Written task
Recast the lines of the entries below as a Markdown table with two columns, No. and Text, giving each line its own numbered row and leaving out blank lines.

-- START OF Data shown --

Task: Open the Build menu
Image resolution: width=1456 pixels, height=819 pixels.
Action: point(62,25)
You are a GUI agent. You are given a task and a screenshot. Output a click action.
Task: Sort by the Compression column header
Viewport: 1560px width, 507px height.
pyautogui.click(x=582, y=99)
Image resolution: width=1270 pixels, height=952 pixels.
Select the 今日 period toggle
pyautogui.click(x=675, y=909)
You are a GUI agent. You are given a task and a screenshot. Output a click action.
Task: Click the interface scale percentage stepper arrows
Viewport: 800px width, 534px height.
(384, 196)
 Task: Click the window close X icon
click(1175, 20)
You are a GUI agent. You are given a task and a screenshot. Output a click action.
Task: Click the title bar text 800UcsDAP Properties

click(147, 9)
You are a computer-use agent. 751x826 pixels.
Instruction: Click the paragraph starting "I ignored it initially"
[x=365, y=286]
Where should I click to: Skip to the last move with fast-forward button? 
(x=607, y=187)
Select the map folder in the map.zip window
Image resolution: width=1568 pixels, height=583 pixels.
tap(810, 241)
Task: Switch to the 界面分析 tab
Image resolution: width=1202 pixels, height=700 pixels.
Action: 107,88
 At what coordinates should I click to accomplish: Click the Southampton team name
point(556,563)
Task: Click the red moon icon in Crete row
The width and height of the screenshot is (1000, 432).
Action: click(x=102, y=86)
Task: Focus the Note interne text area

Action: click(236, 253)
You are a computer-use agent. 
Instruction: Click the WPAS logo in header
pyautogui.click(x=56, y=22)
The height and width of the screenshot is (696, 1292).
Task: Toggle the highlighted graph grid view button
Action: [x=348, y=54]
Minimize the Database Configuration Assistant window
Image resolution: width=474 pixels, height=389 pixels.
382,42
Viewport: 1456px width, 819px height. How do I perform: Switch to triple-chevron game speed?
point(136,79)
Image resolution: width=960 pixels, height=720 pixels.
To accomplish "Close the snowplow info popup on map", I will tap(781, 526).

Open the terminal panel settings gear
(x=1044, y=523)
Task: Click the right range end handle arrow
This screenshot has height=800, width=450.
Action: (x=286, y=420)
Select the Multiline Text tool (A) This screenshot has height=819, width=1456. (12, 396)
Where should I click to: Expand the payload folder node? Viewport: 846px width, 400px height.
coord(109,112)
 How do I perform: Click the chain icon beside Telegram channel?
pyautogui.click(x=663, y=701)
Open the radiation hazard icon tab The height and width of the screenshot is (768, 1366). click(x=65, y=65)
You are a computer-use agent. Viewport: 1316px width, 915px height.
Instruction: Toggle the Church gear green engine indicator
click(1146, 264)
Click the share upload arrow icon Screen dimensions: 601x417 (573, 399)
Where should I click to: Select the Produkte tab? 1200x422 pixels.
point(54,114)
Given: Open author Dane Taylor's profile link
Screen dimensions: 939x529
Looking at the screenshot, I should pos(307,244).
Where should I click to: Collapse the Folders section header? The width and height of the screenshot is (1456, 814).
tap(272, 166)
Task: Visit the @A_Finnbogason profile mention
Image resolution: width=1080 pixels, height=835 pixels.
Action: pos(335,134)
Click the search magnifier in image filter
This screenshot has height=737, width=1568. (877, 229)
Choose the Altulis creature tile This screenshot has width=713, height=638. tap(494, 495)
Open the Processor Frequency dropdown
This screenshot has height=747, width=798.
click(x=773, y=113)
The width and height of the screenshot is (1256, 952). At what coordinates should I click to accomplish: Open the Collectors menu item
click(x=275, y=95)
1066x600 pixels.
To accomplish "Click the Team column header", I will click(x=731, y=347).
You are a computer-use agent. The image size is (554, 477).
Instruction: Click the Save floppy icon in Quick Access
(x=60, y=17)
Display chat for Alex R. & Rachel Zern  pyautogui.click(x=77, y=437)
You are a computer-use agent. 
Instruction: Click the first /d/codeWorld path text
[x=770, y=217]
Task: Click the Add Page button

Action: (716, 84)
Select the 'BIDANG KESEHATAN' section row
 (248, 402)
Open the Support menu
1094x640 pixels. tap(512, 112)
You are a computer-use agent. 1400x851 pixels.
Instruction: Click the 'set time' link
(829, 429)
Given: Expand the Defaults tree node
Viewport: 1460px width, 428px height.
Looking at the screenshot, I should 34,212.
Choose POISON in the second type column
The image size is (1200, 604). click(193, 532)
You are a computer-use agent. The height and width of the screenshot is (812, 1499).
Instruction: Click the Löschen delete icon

-- END OF Data shown --

Exercise response
| No. | Text |
|---|---|
| 1 | Task: Open the Build menu |
| 2 | Image resolution: width=1456 pixels, height=819 pixels. |
| 3 | Action: point(62,25) |
| 4 | You are a GUI agent. You are given a task and a screenshot. Output a click action. |
| 5 | Task: Sort by the Compression column header |
| 6 | Viewport: 1560px width, 507px height. |
| 7 | pyautogui.click(x=582, y=99) |
| 8 | Image resolution: width=1270 pixels, height=952 pixels. |
| 9 | Select the 今日 period toggle |
| 10 | pyautogui.click(x=675, y=909) |
| 11 | You are a GUI agent. You are given a task and a screenshot. Output a click action. |
| 12 | Task: Click the interface scale percentage stepper arrows |
| 13 | Viewport: 800px width, 534px height. |
| 14 | (384, 196) |
| 15 |  Task: Click the window close X icon |
| 16 | click(1175, 20) |
| 17 | You are a GUI agent. You are given a task and a screenshot. Output a click action. |
| 18 | Task: Click the title bar text 800UcsDAP Properties |
| 19 | click(147, 9) |
| 20 | You are a computer-use agent. 751x826 pixels. |
| 21 | Instruction: Click the paragraph starting "I ignored it initially" |
| 22 | [x=365, y=286] |
| 23 | Where should I click to: Skip to the last move with fast-forward button?  |
| 24 | (x=607, y=187) |
| 25 | Select the map folder in the map.zip window |
| 26 | Image resolution: width=1568 pixels, height=583 pixels. |
| 27 | tap(810, 241) |
| 28 | Task: Switch to the 界面分析 tab |
| 29 | Image resolution: width=1202 pixels, height=700 pixels. |
| 30 | Action: 107,88 |
| 31 |  At what coordinates should I click to accomplish: Click the Southampton team name |
| 32 | point(556,563) |
| 33 | Task: Click the red moon icon in Crete row |
| 34 | The width and height of the screenshot is (1000, 432). |
| 35 | Action: click(x=102, y=86) |
| 36 | Task: Focus the Note interne text area |
| 37 | Action: click(236, 253) |
| 38 | You are a computer-use agent.  |
| 39 | Instruction: Click the WPAS logo in header |
| 40 | pyautogui.click(x=56, y=22) |
| 41 | The height and width of the screenshot is (696, 1292). |
| 42 | Task: Toggle the highlighted graph grid view button |
| 43 | Action: [x=348, y=54] |
| 44 | Minimize the Database Configuration Assistant window |
| 45 | Image resolution: width=474 pixels, height=389 pixels. |
| 46 | 382,42 |
| 47 | Viewport: 1456px width, 819px height. How do I perform: Switch to triple-chevron game speed? |
| 48 | point(136,79) |
| 49 | Image resolution: width=960 pixels, height=720 pixels. |
| 50 | To accomplish "Close the snowplow info popup on map", I will tap(781, 526). |
| 51 | Open the terminal panel settings gear |
| 52 | (x=1044, y=523) |
| 53 | Task: Click the right range end handle arrow |
| 54 | This screenshot has height=800, width=450. |
| 55 | Action: (x=286, y=420) |
| 56 | Select the Multiline Text tool (A) This screenshot has height=819, width=1456. (12, 396) |
| 57 | Where should I click to: Expand the payload folder node? Viewport: 846px width, 400px height. |
| 58 | coord(109,112) |
| 59 |  How do I perform: Click the chain icon beside Telegram channel? |
| 60 | pyautogui.click(x=663, y=701) |
| 61 | Open the radiation hazard icon tab The height and width of the screenshot is (768, 1366). click(x=65, y=65) |
| 62 | You are a computer-use agent. Viewport: 1316px width, 915px height. |
| 63 | Instruction: Toggle the Church gear green engine indicator |
| 64 | click(1146, 264) |
| 65 | Click the share upload arrow icon Screen dimensions: 601x417 (573, 399) |
| 66 | Where should I click to: Select the Produkte tab? 1200x422 pixels. |
| 67 | point(54,114) |
| 68 | Given: Open author Dane Taylor's profile link |
| 69 | Screen dimensions: 939x529 |
| 70 | Looking at the screenshot, I should pos(307,244). |
| 71 | Where should I click to: Collapse the Folders section header? The width and height of the screenshot is (1456, 814). |
| 72 | tap(272, 166) |
| 73 | Task: Visit the @A_Finnbogason profile mention |
| 74 | Image resolution: width=1080 pixels, height=835 pixels. |
| 75 | Action: pos(335,134) |
| 76 | Click the search magnifier in image filter |
| 77 | This screenshot has height=737, width=1568. (877, 229) |
| 78 | Choose the Altulis creature tile This screenshot has width=713, height=638. tap(494, 495) |
| 79 | Open the Processor Frequency dropdown |
| 80 | This screenshot has height=747, width=798. |
| 81 | click(x=773, y=113) |
| 82 | The width and height of the screenshot is (1256, 952). At what coordinates should I click to accomplish: Open the Collectors menu item |
| 83 | click(x=275, y=95) |
| 84 | 1066x600 pixels. |
| 85 | To accomplish "Click the Team column header", I will click(x=731, y=347). |
| 86 | You are a computer-use agent. The image size is (554, 477). |
| 87 | Instruction: Click the Save floppy icon in Quick Access |
| 88 | (x=60, y=17) |
| 89 | Display chat for Alex R. & Rachel Zern  pyautogui.click(x=77, y=437) |
| 90 | You are a computer-use agent.  |
| 91 | Instruction: Click the first /d/codeWorld path text |
| 92 | [x=770, y=217] |
| 93 | Task: Click the Add Page button |
| 94 | Action: (716, 84) |
| 95 | Select the 'BIDANG KESEHATAN' section row |
| 96 |  (248, 402) |
| 97 | Open the Support menu |
| 98 | 1094x640 pixels. tap(512, 112) |
| 99 | You are a computer-use agent. 1400x851 pixels. |
| 100 | Instruction: Click the 'set time' link |
| 101 | (829, 429) |
| 102 | Given: Expand the Defaults tree node |
| 103 | Viewport: 1460px width, 428px height. |
| 104 | Looking at the screenshot, I should 34,212. |
| 105 | Choose POISON in the second type column |
| 106 | The image size is (1200, 604). click(193, 532) |
| 107 | You are a computer-use agent. The height and width of the screenshot is (812, 1499). |
| 108 | Instruction: Click the Löschen delete icon |